--- Start of Entries shown ---

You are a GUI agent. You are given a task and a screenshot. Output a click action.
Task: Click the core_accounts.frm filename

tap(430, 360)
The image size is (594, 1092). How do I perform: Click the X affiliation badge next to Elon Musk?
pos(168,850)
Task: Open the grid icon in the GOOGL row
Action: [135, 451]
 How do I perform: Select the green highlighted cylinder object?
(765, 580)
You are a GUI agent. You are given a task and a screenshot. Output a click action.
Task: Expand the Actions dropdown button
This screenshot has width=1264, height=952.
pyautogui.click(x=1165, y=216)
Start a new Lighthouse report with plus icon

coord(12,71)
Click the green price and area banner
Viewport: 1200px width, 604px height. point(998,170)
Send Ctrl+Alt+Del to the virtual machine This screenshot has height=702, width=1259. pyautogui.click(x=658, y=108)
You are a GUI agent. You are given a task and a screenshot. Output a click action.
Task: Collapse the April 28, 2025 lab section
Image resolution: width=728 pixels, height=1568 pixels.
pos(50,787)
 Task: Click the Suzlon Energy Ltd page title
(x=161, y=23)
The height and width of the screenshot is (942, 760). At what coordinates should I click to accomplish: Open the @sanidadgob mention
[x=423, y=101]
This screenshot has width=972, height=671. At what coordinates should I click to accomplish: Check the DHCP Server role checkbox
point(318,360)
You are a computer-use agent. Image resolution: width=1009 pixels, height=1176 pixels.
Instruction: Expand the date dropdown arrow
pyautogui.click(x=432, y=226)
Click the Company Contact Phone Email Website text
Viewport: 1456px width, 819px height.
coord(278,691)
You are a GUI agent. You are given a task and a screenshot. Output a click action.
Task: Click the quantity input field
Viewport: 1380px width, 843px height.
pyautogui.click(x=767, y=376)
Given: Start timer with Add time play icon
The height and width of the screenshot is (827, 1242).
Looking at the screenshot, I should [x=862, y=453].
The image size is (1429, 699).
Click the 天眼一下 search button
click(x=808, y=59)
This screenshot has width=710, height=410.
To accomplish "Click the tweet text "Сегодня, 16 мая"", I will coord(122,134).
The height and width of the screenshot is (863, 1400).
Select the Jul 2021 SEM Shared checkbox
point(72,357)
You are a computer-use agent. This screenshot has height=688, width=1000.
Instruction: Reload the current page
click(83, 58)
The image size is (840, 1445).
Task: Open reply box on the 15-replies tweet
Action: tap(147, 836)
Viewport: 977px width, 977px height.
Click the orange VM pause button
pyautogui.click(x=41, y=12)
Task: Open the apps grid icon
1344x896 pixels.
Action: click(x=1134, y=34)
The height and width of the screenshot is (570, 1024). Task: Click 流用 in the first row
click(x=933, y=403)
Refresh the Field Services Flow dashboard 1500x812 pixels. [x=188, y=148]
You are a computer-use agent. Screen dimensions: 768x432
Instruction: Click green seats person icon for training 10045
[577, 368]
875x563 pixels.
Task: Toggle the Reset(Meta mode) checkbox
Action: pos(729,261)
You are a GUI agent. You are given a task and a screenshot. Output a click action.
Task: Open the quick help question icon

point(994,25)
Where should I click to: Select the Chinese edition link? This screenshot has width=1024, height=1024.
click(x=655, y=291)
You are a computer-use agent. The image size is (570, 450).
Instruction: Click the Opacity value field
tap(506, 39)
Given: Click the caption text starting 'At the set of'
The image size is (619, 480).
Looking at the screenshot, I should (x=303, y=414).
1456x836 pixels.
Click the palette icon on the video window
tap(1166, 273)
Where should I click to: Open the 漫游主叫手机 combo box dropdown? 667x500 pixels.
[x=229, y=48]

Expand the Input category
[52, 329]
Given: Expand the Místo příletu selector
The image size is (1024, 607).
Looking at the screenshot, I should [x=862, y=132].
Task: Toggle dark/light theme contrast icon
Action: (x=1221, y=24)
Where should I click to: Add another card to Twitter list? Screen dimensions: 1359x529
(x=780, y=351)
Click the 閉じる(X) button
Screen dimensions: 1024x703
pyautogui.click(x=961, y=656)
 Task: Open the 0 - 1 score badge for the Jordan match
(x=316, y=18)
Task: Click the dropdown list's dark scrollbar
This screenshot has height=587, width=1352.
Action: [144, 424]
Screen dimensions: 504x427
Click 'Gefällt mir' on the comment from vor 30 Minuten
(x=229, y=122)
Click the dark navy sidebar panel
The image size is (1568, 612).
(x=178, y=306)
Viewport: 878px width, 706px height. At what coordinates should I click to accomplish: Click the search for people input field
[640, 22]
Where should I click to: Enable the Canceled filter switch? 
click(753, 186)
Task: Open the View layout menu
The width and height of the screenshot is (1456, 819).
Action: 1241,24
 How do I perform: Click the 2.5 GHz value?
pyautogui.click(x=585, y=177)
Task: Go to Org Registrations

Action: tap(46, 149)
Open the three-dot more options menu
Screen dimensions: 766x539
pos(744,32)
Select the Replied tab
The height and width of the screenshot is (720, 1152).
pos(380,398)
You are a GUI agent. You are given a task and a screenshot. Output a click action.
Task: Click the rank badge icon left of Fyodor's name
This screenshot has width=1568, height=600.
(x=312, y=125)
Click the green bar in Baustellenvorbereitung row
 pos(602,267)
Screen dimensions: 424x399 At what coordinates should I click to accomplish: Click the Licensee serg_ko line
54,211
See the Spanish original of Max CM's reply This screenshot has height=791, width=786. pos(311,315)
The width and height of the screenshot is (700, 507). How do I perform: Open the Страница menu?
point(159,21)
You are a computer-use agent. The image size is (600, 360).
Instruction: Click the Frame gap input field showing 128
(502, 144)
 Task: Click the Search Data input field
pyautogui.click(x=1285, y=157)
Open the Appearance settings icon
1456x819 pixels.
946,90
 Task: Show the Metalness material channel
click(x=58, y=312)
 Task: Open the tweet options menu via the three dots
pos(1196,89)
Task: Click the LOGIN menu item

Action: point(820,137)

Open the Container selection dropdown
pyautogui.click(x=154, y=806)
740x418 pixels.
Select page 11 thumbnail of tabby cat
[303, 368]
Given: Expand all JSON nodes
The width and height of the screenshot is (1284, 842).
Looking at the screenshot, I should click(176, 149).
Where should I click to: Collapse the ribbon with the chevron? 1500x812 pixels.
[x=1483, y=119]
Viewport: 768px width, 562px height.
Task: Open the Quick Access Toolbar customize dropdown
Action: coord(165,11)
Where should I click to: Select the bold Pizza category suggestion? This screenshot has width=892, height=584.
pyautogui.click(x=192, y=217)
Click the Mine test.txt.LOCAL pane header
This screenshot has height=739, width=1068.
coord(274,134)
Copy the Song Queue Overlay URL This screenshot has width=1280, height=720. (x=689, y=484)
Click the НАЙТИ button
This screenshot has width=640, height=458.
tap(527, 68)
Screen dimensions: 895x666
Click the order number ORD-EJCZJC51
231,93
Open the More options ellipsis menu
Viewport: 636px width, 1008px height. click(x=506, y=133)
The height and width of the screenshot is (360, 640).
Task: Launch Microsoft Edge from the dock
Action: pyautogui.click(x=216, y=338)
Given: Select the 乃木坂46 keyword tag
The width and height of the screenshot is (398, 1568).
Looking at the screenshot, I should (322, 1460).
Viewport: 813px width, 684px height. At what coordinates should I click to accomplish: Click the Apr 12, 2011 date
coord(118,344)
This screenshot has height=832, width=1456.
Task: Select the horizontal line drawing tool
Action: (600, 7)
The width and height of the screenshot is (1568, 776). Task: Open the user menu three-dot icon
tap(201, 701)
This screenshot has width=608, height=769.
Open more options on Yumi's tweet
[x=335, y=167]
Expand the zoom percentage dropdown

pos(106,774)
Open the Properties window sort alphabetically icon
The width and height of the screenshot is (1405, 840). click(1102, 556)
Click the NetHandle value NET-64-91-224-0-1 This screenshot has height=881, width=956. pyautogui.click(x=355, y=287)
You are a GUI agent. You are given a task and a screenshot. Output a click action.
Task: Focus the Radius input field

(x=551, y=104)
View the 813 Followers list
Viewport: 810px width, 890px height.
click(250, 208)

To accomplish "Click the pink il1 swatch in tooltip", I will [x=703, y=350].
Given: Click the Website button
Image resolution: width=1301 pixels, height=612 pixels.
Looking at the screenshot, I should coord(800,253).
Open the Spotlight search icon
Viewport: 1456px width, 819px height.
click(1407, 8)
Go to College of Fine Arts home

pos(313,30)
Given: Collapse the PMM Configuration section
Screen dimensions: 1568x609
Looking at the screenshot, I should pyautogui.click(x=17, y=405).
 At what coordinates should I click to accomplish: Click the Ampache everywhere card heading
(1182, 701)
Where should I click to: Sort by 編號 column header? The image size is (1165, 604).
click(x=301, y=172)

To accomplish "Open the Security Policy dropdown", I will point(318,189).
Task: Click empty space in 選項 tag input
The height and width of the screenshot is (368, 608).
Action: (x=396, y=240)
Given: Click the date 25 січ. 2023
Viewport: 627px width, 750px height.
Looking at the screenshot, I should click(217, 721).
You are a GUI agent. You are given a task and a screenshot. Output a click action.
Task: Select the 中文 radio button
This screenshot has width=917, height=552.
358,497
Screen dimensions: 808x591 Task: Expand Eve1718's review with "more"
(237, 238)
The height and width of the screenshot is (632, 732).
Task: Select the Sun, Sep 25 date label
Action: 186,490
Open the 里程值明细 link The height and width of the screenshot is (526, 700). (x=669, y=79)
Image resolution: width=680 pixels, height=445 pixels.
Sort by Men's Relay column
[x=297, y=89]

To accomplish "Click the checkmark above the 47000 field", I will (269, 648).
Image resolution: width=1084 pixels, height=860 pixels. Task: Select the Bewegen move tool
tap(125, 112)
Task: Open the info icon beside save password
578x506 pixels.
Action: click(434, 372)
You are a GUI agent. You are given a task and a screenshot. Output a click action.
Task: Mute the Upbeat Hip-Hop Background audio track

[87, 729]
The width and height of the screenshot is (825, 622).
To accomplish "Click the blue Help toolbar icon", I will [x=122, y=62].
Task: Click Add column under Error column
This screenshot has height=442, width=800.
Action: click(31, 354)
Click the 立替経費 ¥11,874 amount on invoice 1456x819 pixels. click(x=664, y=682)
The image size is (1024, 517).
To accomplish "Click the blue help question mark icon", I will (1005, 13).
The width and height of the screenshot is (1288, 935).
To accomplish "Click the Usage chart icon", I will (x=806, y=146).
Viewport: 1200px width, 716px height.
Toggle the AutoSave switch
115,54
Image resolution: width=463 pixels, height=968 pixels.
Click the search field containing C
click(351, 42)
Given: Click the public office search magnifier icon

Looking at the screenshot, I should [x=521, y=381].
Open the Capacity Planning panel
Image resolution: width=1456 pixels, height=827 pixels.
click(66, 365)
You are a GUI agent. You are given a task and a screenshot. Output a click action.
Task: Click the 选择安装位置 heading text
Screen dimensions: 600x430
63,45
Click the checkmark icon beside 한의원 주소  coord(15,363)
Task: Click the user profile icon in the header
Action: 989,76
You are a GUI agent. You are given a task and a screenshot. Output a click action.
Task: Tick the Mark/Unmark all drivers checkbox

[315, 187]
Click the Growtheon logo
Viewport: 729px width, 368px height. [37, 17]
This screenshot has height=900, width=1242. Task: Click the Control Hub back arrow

--- End of Entries shown ---

## [Description of the task]
Repeat the material word for word, starting at the line that contains "will (269, 648)." and continuing through the end of the material.

## [Result for this exercise]
To accomplish "Click the checkmark above the 47000 field", I will (269, 648).
Image resolution: width=1084 pixels, height=860 pixels. Task: Select the Bewegen move tool
tap(125, 112)
Task: Open the info icon beside save password
578x506 pixels.
Action: click(434, 372)
You are a GUI agent. You are given a task and a screenshot. Output a click action.
Task: Mute the Upbeat Hip-Hop Background audio track

[87, 729]
The width and height of the screenshot is (825, 622).
To accomplish "Click the blue Help toolbar icon", I will [x=122, y=62].
Task: Click Add column under Error column
This screenshot has height=442, width=800.
Action: click(31, 354)
Click the 立替経費 ¥11,874 amount on invoice 1456x819 pixels. click(x=664, y=682)
The image size is (1024, 517).
To accomplish "Click the blue help question mark icon", I will (1005, 13).
The width and height of the screenshot is (1288, 935).
To accomplish "Click the Usage chart icon", I will (x=806, y=146).
Viewport: 1200px width, 716px height.
Toggle the AutoSave switch
115,54
Image resolution: width=463 pixels, height=968 pixels.
Click the search field containing C
click(351, 42)
Given: Click the public office search magnifier icon

Looking at the screenshot, I should [x=521, y=381].
Open the Capacity Planning panel
Image resolution: width=1456 pixels, height=827 pixels.
click(66, 365)
You are a GUI agent. You are given a task and a screenshot. Output a click action.
Task: Click the 选择安装位置 heading text
Screen dimensions: 600x430
63,45
Click the checkmark icon beside 한의원 주소  coord(15,363)
Task: Click the user profile icon in the header
Action: 989,76
You are a GUI agent. You are given a task and a screenshot. Output a click action.
Task: Tick the Mark/Unmark all drivers checkbox

[315, 187]
Click the Growtheon logo
Viewport: 729px width, 368px height. [37, 17]
This screenshot has height=900, width=1242. Task: Click the Control Hub back arrow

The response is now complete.